#### WHAT IS EXPECTED
Exact copies of all the records are to be printed.

#### AVAILABLE RECORDS
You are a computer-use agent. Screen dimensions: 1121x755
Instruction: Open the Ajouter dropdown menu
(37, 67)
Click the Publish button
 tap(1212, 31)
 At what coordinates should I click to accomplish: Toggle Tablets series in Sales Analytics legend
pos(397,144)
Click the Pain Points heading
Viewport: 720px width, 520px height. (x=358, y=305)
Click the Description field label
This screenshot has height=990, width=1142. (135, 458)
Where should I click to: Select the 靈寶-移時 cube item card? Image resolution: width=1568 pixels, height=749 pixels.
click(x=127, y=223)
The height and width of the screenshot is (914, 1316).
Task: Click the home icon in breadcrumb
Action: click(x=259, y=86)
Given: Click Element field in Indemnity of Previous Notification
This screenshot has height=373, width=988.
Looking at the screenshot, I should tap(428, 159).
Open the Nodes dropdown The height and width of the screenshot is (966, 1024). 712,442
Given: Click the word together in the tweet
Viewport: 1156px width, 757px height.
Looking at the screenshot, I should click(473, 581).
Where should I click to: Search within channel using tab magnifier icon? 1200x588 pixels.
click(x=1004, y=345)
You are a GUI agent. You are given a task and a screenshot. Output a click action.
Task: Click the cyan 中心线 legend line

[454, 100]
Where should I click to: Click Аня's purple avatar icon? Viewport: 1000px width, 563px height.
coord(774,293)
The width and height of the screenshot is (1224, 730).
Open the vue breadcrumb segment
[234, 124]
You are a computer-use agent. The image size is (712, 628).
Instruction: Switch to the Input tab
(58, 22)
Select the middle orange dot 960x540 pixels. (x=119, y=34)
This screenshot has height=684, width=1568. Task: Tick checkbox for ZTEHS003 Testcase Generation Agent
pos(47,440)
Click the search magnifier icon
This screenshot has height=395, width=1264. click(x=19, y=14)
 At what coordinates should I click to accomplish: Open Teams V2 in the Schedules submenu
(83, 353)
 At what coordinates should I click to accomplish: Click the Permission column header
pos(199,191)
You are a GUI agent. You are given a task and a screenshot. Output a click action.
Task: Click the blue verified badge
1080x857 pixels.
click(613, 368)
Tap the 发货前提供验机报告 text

#### ANSWER BOX
You are a computer-use agent. Screen dimensions: 1121x755
Instruction: Open the Ajouter dropdown menu
(37, 67)
Click the Publish button
 tap(1212, 31)
 At what coordinates should I click to accomplish: Toggle Tablets series in Sales Analytics legend
pos(397,144)
Click the Pain Points heading
Viewport: 720px width, 520px height. (x=358, y=305)
Click the Description field label
This screenshot has height=990, width=1142. (135, 458)
Where should I click to: Select the 靈寶-移時 cube item card? Image resolution: width=1568 pixels, height=749 pixels.
click(x=127, y=223)
The height and width of the screenshot is (914, 1316).
Task: Click the home icon in breadcrumb
Action: click(x=259, y=86)
Given: Click Element field in Indemnity of Previous Notification
This screenshot has height=373, width=988.
Looking at the screenshot, I should tap(428, 159).
Open the Nodes dropdown The height and width of the screenshot is (966, 1024). 712,442
Given: Click the word together in the tweet
Viewport: 1156px width, 757px height.
Looking at the screenshot, I should click(473, 581).
Where should I click to: Search within channel using tab magnifier icon? 1200x588 pixels.
click(x=1004, y=345)
You are a GUI agent. You are given a task and a screenshot. Output a click action.
Task: Click the cyan 中心线 legend line

[454, 100]
Where should I click to: Click Аня's purple avatar icon? Viewport: 1000px width, 563px height.
coord(774,293)
The width and height of the screenshot is (1224, 730).
Open the vue breadcrumb segment
[234, 124]
You are a computer-use agent. The image size is (712, 628).
Instruction: Switch to the Input tab
(58, 22)
Select the middle orange dot 960x540 pixels. (x=119, y=34)
This screenshot has height=684, width=1568. Task: Tick checkbox for ZTEHS003 Testcase Generation Agent
pos(47,440)
Click the search magnifier icon
This screenshot has height=395, width=1264. click(x=19, y=14)
 At what coordinates should I click to accomplish: Open Teams V2 in the Schedules submenu
(83, 353)
 At what coordinates should I click to accomplish: Click the Permission column header
pos(199,191)
You are a GUI agent. You are given a task and a screenshot. Output a click action.
Task: Click the blue verified badge
1080x857 pixels.
click(613, 368)
Tap the 发货前提供验机报告 text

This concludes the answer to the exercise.